Ramadan in the Arctic
Fasting while serving in the military in Dar es Salaam tested everything I thought I knew about surrender.
How do you fast when you're alone in a foreign country? That was the question I faced during my first Ramadan in Dar es Salaam.
I should tell you what Ramadan used to be. Before the war, it was my favourite month. My grandmother would start cooking at noon — fattoush and hummus. The whole neighbourhood smelled of garlic and cumin by Maghrib.
That Ramadan doesn't exist anymore. Now I fast while the iftar is bread and hummus. The hunger is different.
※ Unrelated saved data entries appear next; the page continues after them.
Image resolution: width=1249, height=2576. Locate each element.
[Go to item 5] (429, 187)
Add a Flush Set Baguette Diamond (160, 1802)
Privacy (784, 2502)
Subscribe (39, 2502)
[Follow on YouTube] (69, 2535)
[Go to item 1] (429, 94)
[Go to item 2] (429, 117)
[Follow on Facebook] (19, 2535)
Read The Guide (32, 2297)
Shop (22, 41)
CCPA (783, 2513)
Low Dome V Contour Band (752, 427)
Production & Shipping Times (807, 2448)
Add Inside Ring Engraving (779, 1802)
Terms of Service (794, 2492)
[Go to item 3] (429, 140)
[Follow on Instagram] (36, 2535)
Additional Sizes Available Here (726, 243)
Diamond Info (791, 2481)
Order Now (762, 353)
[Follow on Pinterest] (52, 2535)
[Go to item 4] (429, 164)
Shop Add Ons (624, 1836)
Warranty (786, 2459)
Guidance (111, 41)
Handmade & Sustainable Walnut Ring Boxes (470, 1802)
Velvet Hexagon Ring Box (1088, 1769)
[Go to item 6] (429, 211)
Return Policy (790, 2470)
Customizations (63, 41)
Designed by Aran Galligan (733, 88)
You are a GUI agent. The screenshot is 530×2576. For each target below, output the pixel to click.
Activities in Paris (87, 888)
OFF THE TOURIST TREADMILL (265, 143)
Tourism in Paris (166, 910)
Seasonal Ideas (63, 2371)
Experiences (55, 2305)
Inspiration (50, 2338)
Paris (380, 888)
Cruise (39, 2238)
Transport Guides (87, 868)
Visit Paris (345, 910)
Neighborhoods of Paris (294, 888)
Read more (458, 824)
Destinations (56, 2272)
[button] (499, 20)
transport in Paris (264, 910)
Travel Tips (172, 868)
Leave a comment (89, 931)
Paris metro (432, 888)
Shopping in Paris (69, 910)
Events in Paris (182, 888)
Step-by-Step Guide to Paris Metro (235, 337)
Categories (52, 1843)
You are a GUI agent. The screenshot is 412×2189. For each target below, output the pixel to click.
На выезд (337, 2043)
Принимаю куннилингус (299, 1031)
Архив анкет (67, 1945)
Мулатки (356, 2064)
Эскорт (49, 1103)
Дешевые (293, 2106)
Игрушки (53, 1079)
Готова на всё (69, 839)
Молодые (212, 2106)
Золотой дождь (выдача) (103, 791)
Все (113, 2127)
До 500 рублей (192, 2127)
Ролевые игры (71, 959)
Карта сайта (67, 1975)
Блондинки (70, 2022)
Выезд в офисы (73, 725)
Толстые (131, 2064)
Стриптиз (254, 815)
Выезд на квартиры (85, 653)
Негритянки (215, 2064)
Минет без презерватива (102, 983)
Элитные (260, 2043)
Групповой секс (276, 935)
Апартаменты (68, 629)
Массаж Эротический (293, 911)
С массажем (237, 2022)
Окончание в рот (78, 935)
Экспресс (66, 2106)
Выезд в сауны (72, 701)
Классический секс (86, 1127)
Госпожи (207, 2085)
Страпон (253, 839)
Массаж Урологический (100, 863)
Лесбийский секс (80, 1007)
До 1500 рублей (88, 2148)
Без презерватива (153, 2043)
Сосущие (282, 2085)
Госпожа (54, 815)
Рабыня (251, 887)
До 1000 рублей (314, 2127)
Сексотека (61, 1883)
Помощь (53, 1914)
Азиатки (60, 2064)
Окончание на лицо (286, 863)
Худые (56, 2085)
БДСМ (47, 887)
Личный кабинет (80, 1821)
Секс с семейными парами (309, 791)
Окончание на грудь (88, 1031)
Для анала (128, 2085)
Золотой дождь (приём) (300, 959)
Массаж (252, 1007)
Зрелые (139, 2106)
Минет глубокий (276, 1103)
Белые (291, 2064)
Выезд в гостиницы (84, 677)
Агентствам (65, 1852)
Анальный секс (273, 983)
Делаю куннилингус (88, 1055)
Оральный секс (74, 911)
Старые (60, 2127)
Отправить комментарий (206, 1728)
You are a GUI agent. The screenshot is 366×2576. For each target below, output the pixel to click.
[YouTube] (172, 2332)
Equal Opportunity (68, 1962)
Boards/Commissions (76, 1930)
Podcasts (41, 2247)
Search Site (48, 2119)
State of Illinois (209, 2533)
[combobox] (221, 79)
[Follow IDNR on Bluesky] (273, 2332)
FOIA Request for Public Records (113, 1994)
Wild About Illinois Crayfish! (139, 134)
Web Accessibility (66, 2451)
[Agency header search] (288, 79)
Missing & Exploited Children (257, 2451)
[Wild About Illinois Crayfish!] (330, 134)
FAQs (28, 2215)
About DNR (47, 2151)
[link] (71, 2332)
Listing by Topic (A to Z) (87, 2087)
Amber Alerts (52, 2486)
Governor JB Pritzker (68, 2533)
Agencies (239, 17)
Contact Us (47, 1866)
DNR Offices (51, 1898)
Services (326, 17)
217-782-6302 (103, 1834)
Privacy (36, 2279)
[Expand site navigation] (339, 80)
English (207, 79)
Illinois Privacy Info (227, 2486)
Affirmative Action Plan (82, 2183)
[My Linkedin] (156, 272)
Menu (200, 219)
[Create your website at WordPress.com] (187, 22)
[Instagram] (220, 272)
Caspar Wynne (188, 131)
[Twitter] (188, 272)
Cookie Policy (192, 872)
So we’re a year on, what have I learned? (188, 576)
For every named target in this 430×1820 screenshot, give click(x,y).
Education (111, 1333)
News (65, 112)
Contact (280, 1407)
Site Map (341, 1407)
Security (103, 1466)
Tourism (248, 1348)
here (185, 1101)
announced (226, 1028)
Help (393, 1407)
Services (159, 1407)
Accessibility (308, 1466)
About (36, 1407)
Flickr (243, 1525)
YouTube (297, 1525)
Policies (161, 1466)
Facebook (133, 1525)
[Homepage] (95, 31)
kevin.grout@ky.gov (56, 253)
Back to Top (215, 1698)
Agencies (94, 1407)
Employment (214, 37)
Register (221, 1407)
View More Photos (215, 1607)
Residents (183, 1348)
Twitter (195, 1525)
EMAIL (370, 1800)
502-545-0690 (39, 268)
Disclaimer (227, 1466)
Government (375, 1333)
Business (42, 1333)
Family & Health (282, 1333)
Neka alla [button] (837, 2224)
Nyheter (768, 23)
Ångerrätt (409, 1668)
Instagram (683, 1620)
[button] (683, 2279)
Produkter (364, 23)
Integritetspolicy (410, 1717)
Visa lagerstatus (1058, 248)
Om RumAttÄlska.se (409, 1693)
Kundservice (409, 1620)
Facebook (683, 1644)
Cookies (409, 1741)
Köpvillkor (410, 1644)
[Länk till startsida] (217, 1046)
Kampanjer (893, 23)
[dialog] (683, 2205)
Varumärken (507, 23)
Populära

In my mother's kitchen, fasting was a choice — you knew the feast was coming. Here, you learn not to expect.
But here's what I didn't expect: Ramadan in the hospital is the most spiritual experience of my life.
When you have nothing, you have Allah. People share food they can't afford to share. Abu Khaled, who arrived last month, leads taraweeh with a voice that makes grown men weep. Children who have seen too much sit in circles memorising Quran as if the words are armour.
Maybe they are.
Last Ramadan, on the 27th night, the entire ward prayed together. I stood there and cried. Not from sadness — from awe. These people, who had lost everything, were still reaching for the holiest night of the year.
Ramadan taught me that worship is not about abundance. It's about what you offer when you have almost nothing left to give.